The star of the origin in the space of phylogenetic trees can be viewed as a union of associahedra, each decomposed into cubes in a natural way which amounts to exactly the construction Agol describes. We get one such associahedron sitting inside the star of the origin for each way of labeling the $n$ leaves of a binary tree with the numbers $1,\dots ,n$ up to cyclic rotation of the leaf names, so altogether we get $(n−1)!$ associahedra. In other words, an associahedron sitting inside tree space is specified by a permutation in $S_n$ in one line notation up to cyclic rotation as follows: choose a leaf arbitrarily to serve as the root of a planar tree whose leaves are labeled $1,\dots ,n$ in some order, then record the ordered sequence of leaf labels (including the root) which we encounter in a depth first search of the planar tree where we proceed from left to right through the children of each node. Choosing a different root just amounts to cyclic rotation of this sequence.
While tree space is defined more abstractly, not referring to a planar embedding, the point is for each tree to be comprised of (1) ``edges'' which are precisely set partitions with two blocks -- specifying how the leaves of a tree get split into two distinct, connected components when just that edge is deleted from the tree, and (2) edge lengths, which are nonnegative real numbers. This data can be read off from the above planar trees, and is used to construct tree space (and within tree space associahedra that are naturally decomposed into cubes). This is done as follows.
Any binary tree with leaves labeled $\pi(1),\dots ,\pi(n)$ for $\pi\in S_n$ gives rise to an orthant ${\mathbf R}^{|E|}_{\ge 0}$ within ``tree space'', where $|E|$ is the number of internal edges; each nonnegative coordinate specifies the length of the internal edge indexing that coordinate. One reaches the boundary of an orthant by letting edge lengths degenerate down to $0$, causing internal nodes to have degrees higher than 3 at these degenerate trees. Tree space is obtained by gluing together these orthants where these degenerate boundary trees actually coincide.

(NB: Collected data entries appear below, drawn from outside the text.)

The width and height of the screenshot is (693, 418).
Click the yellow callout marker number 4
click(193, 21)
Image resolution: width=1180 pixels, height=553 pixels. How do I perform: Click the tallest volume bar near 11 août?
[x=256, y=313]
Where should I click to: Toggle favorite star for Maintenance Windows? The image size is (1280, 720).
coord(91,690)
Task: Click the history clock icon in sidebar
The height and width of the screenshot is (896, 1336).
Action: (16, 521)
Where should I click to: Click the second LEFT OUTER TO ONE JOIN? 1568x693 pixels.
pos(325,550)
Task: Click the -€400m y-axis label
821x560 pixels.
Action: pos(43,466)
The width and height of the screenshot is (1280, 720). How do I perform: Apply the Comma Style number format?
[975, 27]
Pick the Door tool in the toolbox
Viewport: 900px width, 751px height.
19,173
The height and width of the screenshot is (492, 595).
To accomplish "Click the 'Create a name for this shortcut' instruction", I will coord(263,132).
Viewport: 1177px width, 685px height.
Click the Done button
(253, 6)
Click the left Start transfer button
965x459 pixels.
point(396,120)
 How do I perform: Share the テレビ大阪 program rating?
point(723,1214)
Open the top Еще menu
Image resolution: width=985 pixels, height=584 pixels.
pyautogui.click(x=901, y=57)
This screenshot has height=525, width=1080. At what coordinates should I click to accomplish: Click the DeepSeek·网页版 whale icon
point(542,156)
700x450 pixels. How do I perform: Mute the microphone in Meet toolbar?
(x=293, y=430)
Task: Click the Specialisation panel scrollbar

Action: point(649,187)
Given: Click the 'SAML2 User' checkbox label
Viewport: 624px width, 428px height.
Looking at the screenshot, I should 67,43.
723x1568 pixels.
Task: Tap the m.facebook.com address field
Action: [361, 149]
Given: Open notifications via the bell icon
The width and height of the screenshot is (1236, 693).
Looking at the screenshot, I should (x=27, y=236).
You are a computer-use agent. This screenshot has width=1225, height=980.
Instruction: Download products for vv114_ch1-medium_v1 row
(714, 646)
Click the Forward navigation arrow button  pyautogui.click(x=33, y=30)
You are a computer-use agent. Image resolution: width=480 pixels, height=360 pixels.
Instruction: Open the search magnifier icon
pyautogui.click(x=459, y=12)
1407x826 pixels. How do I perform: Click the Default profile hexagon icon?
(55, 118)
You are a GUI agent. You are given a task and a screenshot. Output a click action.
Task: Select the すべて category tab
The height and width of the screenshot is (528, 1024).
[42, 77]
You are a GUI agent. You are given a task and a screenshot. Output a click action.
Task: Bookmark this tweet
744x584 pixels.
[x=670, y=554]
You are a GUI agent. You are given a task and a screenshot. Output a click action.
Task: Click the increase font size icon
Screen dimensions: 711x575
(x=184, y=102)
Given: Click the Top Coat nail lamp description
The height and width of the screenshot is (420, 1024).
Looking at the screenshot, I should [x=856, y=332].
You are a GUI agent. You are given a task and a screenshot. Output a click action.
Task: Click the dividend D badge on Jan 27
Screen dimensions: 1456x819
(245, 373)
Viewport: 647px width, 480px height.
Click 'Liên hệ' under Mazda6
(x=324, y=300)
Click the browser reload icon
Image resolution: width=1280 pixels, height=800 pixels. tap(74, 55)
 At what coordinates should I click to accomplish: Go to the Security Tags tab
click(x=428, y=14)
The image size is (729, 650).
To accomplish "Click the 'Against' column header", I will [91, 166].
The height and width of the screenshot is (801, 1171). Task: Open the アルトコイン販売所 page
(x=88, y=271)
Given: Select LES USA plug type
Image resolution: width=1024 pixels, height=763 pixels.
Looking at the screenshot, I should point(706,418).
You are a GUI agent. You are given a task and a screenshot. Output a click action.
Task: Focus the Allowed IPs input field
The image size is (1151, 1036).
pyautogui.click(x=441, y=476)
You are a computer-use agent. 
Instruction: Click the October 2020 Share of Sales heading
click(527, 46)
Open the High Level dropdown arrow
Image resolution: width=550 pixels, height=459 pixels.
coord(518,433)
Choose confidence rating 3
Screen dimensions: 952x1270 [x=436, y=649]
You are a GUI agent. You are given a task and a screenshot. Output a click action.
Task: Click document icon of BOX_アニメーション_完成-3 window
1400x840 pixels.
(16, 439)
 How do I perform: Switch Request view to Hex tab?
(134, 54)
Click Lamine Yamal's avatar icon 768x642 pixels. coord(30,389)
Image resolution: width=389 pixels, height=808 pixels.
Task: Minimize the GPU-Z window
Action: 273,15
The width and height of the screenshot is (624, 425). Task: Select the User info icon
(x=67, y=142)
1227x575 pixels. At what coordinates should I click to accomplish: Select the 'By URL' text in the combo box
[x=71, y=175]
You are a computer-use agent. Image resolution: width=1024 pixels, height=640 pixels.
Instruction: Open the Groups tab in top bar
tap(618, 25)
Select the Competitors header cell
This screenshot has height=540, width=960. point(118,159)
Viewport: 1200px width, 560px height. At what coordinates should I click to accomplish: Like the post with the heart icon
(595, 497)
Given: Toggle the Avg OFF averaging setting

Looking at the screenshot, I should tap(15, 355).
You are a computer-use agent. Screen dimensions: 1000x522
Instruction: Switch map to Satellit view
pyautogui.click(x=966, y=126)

The collection of orthants coming from any particular choice of permutation $\pi $ gives exactly an associahedron, and its subdivision into these orthants is precisely the cubical subdivision Agol describes. Every orthant has the origin in its boundary, making it reasonable to focus on the star (or link) of the origin. The OP's requirement of edge lengths at most 1 yields finite cubes within the orthants, which exactly coincide with the cubes Agol describes. The origin is at the center of the associahedron, while letting more and more edge lengths increase from 0 to 1 yields midpoints of lower and lower dimensional faces of the associahedron.
Another interesting related paper is:
Federico Ardila and Caroline Klivans, The Bergman complex of a matroid and plylogenetic trees, J. Combinatorial Theory, Ser. B, 96 (2006), 38--49.
This paper proves that the link of the origin in tree space is homeomorphic to the order complex of the proper part of the partition lattice, which also tells us that the link of the origin in tree space is homotopy equivalent to a wedge of $(n-1)!$ spheres, each of dimension $n-3$. I suppose this strongly hints that the $(n-1)!$ associahedra mentioned above are probably a homology basis for the link of the origin in the space of phylogenetic trees.